Mrs. Cox was injured on May 14, 1969, and her husband’s complaint was filed in January 1973. Abbington moved to dismiss the complaint for the reason that it had not been filed within 2 years of her injury. The trial court sustained the motion. Cox appeals and contends that a 5-year, rather than a 2-year, period of limitation is applicable to his cause of action.

Abbington relies on section 14 of “An Act in regard to limitations” (Ill. Rev. Stat. 1971, ch. 83, par. 15) and on Kolar v. City of Chicago, 12 Ill.App.3d 887, 299 N.E.2d 479. Cox relies on section 15 of the Act and on Mitchell v. White Motor Co., 13 Ill.App.3d 872, 301 N.E.2d 166. Section 14 provides for a 2-year period of limitation in personal injury actions. Section 15 states that there shall be a 5-year period of limitation in certain enumerated actions and for all other civil actions not expressly governed by other statutes. Abbington argues that Cox’s action arose as a consequence of his wife’s personal injuries. Cox responds that his claims *221come within the ambit of section 15 because their limitation period is not specifically covered by another statute.

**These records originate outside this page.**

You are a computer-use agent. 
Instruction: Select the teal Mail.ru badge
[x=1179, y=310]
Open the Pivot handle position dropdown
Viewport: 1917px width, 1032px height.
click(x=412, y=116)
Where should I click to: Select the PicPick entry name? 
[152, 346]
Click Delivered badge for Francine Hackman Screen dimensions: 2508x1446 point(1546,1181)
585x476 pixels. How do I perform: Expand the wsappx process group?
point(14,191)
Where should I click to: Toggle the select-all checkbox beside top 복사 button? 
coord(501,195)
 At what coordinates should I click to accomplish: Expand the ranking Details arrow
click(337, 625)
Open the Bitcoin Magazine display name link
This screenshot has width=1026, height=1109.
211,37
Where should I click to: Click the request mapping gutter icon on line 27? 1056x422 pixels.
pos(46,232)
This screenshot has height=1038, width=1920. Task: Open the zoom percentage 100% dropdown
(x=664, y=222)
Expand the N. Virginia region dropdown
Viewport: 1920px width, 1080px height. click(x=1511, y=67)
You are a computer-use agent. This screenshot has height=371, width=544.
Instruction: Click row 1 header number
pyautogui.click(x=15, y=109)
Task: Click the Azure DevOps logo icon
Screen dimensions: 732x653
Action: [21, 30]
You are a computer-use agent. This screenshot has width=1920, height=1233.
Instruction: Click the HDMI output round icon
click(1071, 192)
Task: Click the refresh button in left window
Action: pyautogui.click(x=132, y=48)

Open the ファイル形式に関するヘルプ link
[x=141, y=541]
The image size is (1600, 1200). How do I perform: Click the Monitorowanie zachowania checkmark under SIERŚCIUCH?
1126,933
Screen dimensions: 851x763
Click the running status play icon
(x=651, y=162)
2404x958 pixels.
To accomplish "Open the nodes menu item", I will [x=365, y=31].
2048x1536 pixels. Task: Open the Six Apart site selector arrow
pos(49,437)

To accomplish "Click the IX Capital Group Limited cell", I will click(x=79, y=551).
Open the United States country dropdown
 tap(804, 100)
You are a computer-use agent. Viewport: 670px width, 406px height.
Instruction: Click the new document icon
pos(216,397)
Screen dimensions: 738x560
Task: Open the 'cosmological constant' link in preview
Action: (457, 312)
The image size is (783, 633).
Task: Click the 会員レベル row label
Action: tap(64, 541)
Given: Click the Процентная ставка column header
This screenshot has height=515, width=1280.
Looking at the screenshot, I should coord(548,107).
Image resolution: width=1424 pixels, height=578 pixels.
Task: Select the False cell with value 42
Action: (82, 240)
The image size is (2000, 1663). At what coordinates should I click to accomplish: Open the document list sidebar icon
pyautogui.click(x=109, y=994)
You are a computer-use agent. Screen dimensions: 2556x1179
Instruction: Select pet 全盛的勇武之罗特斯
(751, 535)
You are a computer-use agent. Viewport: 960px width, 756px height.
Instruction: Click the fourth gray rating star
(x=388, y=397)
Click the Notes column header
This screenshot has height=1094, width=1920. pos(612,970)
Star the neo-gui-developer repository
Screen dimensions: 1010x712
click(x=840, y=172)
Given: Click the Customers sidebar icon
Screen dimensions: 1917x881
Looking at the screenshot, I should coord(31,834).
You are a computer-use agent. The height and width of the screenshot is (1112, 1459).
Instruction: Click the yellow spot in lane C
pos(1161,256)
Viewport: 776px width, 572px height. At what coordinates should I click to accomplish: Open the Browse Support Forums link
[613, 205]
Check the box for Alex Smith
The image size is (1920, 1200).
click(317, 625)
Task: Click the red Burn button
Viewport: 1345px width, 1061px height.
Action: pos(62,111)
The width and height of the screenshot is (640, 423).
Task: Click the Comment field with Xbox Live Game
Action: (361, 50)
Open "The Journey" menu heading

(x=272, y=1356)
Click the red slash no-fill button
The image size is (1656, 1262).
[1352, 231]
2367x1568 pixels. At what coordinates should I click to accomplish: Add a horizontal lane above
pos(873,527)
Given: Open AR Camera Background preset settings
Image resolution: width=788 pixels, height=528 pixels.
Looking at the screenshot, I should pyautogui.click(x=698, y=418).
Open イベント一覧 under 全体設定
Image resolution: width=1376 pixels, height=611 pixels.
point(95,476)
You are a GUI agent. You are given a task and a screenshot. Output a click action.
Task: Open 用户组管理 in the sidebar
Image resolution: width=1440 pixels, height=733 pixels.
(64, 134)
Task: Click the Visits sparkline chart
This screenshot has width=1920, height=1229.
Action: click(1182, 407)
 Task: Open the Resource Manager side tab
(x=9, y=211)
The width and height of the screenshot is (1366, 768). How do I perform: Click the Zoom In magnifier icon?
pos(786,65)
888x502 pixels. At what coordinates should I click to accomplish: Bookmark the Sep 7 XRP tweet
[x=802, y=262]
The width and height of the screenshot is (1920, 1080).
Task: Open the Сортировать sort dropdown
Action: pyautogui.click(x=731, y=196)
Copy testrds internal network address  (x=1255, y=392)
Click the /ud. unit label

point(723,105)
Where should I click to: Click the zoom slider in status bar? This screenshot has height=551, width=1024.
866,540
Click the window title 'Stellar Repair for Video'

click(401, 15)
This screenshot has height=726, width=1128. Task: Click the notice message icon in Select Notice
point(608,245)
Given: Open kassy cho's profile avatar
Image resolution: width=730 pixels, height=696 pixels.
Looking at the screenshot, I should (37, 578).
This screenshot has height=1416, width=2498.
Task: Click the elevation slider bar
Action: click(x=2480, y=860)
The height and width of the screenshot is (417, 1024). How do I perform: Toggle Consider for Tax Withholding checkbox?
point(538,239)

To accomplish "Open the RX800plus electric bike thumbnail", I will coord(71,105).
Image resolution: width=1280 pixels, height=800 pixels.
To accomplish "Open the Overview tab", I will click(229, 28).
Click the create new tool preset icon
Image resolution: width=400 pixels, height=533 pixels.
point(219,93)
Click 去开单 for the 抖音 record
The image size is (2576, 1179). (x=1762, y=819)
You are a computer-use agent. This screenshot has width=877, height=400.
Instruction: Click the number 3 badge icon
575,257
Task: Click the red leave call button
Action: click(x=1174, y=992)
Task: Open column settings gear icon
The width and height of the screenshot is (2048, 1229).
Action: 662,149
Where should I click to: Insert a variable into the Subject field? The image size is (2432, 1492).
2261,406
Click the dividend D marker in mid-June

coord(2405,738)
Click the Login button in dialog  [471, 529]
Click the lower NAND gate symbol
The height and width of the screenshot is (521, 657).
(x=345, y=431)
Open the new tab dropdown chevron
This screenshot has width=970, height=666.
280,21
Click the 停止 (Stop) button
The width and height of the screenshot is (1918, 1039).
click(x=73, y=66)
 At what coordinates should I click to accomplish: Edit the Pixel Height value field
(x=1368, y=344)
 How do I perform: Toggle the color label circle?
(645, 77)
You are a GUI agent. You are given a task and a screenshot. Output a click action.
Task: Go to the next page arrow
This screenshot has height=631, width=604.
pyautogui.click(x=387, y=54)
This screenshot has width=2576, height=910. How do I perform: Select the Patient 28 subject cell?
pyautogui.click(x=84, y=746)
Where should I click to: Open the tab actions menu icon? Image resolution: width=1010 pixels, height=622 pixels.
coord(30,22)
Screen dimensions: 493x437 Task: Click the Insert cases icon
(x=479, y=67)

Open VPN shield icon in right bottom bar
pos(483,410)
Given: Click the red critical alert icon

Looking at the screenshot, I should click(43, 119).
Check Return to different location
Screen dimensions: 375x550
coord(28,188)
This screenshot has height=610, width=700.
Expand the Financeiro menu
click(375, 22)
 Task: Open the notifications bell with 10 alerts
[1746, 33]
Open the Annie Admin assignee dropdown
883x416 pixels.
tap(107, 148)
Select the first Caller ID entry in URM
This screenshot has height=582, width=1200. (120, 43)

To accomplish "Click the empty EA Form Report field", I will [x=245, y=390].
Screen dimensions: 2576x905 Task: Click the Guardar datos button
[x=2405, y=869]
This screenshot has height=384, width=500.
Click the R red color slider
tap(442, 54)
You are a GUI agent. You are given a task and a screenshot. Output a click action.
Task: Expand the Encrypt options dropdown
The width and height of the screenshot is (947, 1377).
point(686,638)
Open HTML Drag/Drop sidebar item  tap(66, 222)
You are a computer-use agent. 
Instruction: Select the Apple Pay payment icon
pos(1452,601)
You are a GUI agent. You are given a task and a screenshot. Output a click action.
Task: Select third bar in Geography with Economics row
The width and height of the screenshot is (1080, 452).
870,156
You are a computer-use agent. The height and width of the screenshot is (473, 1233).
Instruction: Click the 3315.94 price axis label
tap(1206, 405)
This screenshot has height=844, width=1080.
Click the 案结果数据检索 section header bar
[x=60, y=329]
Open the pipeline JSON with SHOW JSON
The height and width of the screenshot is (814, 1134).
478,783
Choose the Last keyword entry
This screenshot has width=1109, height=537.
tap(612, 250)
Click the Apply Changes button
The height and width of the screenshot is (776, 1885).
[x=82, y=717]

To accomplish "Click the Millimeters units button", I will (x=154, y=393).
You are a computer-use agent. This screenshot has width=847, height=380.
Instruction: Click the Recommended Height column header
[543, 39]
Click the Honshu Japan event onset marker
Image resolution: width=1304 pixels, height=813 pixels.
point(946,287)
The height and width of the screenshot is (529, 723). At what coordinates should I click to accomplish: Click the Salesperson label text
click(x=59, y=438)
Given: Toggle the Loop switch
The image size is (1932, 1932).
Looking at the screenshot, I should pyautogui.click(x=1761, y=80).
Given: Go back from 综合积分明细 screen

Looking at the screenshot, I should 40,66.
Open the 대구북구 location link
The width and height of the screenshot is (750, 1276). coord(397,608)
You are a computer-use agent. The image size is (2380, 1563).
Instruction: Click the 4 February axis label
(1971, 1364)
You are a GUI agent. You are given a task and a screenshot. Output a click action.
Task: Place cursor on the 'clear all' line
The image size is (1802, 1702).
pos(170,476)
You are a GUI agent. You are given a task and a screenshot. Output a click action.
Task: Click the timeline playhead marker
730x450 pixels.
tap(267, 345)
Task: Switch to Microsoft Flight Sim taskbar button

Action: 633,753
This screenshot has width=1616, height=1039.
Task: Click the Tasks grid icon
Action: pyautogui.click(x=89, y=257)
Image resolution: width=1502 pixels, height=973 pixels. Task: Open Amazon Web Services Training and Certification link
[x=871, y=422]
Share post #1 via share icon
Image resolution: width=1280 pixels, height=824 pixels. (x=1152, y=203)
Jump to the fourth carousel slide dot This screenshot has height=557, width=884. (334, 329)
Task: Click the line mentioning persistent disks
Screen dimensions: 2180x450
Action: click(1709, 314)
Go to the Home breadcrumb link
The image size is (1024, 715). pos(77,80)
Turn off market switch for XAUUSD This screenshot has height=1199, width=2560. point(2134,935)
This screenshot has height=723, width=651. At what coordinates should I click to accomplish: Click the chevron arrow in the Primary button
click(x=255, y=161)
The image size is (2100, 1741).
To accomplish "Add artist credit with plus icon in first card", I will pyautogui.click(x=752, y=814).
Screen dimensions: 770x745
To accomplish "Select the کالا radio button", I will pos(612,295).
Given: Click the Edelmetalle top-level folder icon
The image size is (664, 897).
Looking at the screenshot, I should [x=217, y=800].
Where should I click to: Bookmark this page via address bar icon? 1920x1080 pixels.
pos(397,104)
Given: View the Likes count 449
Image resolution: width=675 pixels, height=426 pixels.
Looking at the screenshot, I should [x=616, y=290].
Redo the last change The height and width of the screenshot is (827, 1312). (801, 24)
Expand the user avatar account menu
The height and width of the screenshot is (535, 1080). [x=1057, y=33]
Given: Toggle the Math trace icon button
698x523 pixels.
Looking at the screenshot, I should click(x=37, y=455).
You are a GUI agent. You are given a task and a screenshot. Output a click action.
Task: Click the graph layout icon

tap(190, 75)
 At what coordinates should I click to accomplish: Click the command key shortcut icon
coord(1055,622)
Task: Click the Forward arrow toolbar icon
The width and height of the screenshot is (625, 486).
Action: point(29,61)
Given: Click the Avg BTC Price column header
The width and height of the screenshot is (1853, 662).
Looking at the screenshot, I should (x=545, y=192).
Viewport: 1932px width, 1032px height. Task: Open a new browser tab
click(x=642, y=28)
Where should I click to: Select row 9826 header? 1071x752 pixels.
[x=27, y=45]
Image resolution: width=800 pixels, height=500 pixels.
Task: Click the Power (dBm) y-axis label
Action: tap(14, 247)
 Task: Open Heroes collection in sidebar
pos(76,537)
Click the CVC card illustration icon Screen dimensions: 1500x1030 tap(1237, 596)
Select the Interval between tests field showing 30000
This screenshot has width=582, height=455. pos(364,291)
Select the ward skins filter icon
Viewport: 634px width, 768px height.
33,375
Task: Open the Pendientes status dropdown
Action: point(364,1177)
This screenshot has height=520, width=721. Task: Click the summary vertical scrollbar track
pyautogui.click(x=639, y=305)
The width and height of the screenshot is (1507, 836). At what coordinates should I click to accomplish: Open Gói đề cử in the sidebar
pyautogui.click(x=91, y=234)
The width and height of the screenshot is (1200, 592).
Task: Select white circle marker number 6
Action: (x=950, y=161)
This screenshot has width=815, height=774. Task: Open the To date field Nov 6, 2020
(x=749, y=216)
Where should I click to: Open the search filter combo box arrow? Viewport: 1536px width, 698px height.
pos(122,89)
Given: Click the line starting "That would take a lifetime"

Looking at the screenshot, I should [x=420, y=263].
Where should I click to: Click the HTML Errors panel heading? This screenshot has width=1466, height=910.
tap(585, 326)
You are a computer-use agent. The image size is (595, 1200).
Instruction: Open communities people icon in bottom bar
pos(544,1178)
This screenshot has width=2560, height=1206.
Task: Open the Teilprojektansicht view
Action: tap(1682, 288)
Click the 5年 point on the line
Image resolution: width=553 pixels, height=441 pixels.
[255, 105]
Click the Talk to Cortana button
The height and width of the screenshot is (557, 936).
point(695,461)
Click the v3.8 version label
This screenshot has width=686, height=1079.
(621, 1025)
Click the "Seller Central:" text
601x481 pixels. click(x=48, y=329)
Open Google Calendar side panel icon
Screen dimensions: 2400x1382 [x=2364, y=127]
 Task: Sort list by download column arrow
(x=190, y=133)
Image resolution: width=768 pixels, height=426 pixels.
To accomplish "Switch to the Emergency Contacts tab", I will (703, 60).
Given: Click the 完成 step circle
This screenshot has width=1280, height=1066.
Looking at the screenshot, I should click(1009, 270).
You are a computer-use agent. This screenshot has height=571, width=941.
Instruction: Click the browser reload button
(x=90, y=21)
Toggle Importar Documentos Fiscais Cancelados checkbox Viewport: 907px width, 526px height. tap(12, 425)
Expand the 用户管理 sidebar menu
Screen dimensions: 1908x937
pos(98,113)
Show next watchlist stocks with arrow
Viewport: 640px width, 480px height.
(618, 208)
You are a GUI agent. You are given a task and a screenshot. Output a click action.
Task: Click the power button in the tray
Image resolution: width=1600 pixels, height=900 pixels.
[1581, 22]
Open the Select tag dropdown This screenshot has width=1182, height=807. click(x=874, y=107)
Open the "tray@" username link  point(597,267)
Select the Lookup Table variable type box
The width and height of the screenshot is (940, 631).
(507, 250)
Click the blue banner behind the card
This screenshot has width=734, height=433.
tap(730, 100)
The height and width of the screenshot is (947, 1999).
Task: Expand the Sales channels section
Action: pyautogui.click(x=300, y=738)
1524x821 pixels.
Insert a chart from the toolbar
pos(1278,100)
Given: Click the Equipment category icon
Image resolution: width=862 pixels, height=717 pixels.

Kolar, decided in June 1973, held that the 2-year statute of limitations barred a husband’s suit for loss of consortium and medical expenses incurred by him as a result of his wife’s injuries, which occurred more than 2 years but less than 5 years before his suit was filed. The opinion in Mitchell, which was filed in August 1973, held the opposite. The Mitchell court was unaware of the Kolar decision and stated that no State court in Illinois had ever passed upon the issue.

The issue has now been resolved. The Supreme Court overruled Kolar and affirmed Mitchell. (Mitchell v. White Motor Co. (1974), 58 Ill.2d 159, 317 N.E.2d 505.) The dismissal of Cox’s complaint must, therefore, be vacated.

Reversed and remanded.

McNAMARA, P. J., and McGLOON, J., concur.